■ Stored data entries
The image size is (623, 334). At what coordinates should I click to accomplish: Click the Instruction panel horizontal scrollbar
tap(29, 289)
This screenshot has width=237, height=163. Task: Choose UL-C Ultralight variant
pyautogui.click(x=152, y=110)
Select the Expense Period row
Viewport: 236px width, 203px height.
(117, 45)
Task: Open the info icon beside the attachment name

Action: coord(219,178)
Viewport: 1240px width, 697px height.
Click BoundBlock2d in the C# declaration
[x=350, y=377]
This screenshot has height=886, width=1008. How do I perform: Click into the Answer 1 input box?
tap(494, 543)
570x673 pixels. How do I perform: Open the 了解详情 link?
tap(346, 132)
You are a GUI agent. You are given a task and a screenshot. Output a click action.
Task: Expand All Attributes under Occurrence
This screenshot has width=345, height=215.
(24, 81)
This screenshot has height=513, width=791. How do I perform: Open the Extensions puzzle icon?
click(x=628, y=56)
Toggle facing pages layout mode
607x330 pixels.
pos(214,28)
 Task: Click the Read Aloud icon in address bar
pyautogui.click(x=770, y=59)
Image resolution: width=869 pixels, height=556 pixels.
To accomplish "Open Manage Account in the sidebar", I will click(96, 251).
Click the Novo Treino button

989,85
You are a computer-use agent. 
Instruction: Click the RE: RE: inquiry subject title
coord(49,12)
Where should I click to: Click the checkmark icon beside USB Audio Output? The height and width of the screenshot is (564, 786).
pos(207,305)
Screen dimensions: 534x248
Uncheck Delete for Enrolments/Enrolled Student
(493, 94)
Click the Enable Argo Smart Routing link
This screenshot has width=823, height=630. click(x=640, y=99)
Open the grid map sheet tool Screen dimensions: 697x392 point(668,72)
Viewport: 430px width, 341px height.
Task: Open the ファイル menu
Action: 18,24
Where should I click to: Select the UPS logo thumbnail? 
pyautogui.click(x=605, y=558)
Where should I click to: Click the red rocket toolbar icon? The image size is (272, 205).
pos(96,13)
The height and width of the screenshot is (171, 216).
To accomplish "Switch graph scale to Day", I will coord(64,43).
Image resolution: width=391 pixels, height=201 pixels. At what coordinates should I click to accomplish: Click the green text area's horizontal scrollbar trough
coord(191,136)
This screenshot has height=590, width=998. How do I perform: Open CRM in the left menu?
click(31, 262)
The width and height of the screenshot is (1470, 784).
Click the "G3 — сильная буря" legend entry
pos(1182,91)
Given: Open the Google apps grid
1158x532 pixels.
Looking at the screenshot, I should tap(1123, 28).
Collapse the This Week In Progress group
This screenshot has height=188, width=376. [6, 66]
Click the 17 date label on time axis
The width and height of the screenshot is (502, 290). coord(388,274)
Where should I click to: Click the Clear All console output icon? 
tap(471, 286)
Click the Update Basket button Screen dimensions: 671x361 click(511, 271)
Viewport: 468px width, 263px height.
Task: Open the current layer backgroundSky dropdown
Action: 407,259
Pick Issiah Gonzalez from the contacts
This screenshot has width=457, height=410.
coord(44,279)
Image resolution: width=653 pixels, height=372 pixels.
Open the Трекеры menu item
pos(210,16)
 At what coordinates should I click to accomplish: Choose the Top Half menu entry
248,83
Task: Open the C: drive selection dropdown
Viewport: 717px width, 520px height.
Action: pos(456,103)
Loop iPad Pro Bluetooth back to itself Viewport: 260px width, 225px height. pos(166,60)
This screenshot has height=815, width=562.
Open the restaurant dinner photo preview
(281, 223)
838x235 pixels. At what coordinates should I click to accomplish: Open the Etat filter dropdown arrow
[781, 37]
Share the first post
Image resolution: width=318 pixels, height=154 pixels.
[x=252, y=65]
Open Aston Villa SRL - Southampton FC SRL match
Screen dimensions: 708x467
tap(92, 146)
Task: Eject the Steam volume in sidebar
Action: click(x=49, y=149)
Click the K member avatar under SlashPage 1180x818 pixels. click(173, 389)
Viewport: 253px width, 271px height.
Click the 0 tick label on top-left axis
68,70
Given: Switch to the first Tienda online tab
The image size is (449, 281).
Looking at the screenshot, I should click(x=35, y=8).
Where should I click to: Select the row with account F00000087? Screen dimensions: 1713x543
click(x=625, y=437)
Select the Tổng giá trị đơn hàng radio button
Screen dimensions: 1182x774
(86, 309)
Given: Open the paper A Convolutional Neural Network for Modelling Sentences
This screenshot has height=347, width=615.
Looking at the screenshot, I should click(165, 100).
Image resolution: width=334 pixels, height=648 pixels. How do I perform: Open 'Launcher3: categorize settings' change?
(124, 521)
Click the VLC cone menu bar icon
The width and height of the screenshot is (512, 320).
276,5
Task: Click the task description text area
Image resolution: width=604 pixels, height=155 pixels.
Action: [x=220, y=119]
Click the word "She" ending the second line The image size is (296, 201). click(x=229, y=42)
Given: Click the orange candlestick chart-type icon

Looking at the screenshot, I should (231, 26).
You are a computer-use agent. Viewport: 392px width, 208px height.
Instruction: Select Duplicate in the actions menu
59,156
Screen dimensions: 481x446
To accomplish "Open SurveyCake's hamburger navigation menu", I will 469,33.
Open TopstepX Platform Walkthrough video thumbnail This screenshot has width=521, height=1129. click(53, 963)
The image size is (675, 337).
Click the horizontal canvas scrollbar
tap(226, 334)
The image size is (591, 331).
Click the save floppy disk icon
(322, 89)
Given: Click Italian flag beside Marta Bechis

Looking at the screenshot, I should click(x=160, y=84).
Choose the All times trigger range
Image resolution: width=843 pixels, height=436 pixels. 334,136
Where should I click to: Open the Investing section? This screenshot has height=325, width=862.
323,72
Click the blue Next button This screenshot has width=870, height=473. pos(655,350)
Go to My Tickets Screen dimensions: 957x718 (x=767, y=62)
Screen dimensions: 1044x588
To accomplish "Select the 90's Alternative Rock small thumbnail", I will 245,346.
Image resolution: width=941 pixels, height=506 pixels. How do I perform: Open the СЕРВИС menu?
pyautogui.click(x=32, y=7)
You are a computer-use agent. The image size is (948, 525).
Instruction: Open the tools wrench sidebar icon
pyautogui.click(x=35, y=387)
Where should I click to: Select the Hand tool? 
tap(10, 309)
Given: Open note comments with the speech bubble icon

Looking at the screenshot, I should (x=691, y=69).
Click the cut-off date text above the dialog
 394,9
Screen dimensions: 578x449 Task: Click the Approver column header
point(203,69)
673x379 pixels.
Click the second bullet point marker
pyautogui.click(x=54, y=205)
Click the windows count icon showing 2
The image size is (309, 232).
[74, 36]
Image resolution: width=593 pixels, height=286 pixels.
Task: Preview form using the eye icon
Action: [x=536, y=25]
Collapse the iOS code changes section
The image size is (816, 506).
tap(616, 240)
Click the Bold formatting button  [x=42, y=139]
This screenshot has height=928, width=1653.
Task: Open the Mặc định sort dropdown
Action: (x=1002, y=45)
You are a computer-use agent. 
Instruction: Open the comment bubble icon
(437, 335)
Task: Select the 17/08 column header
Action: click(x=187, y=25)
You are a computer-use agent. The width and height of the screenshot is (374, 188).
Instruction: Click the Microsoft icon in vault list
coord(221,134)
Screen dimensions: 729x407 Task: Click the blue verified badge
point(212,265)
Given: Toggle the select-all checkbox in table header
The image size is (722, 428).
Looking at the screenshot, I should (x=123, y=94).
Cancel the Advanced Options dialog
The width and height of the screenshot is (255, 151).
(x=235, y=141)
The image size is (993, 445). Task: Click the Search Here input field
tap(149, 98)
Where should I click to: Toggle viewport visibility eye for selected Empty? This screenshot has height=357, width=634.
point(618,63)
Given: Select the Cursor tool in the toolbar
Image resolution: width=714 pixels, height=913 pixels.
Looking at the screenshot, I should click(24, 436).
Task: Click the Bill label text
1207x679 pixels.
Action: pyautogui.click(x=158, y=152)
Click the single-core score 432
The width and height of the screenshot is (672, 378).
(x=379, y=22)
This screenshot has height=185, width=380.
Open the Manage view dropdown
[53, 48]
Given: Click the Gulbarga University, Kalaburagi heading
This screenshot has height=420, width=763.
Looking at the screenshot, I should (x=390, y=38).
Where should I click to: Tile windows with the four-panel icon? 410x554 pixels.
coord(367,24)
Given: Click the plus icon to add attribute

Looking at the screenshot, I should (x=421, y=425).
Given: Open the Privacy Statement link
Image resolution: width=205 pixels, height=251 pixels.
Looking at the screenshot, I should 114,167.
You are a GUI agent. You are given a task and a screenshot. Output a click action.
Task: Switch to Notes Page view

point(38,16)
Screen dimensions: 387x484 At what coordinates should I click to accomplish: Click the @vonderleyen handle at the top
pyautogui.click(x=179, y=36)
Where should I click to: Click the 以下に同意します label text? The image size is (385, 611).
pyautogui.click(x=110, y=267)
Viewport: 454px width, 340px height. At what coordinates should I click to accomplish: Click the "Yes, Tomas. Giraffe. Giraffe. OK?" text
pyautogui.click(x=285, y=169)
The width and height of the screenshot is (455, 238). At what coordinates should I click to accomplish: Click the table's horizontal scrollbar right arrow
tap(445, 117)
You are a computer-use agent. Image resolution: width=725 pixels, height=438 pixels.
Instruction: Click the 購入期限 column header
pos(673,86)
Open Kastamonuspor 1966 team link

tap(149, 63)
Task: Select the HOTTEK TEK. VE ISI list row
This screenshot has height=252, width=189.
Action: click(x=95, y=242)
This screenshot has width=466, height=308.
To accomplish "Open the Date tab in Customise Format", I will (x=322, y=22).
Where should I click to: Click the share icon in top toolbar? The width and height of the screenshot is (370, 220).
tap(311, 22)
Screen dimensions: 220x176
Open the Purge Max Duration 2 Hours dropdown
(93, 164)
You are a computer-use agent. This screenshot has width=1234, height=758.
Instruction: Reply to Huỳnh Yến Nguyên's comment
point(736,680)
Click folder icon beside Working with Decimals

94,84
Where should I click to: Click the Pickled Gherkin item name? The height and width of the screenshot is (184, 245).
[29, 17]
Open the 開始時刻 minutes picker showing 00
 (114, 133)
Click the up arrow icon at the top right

■ Task objective
Above are the records; print exactly the lines from the line with "Given: Click Italian flag beside Marta Bechis" to the line with "673x379 pixels.", including both, and nothing else.

■ Response for this exercise
Given: Click Italian flag beside Marta Bechis

Looking at the screenshot, I should click(x=160, y=84).
Choose the All times trigger range
Image resolution: width=843 pixels, height=436 pixels. 334,136
Where should I click to: Open the Investing section? This screenshot has height=325, width=862.
323,72
Click the blue Next button This screenshot has width=870, height=473. pos(655,350)
Go to My Tickets Screen dimensions: 957x718 (x=767, y=62)
Screen dimensions: 1044x588
To accomplish "Select the 90's Alternative Rock small thumbnail", I will 245,346.
Image resolution: width=941 pixels, height=506 pixels. How do I perform: Open the СЕРВИС menu?
pyautogui.click(x=32, y=7)
You are a computer-use agent. The image size is (948, 525).
Instruction: Open the tools wrench sidebar icon
pyautogui.click(x=35, y=387)
Where should I click to: Select the Hand tool? 
tap(10, 309)
Given: Open note comments with the speech bubble icon

Looking at the screenshot, I should (x=691, y=69).
Click the cut-off date text above the dialog
 394,9
Screen dimensions: 578x449 Task: Click the Approver column header
point(203,69)
673x379 pixels.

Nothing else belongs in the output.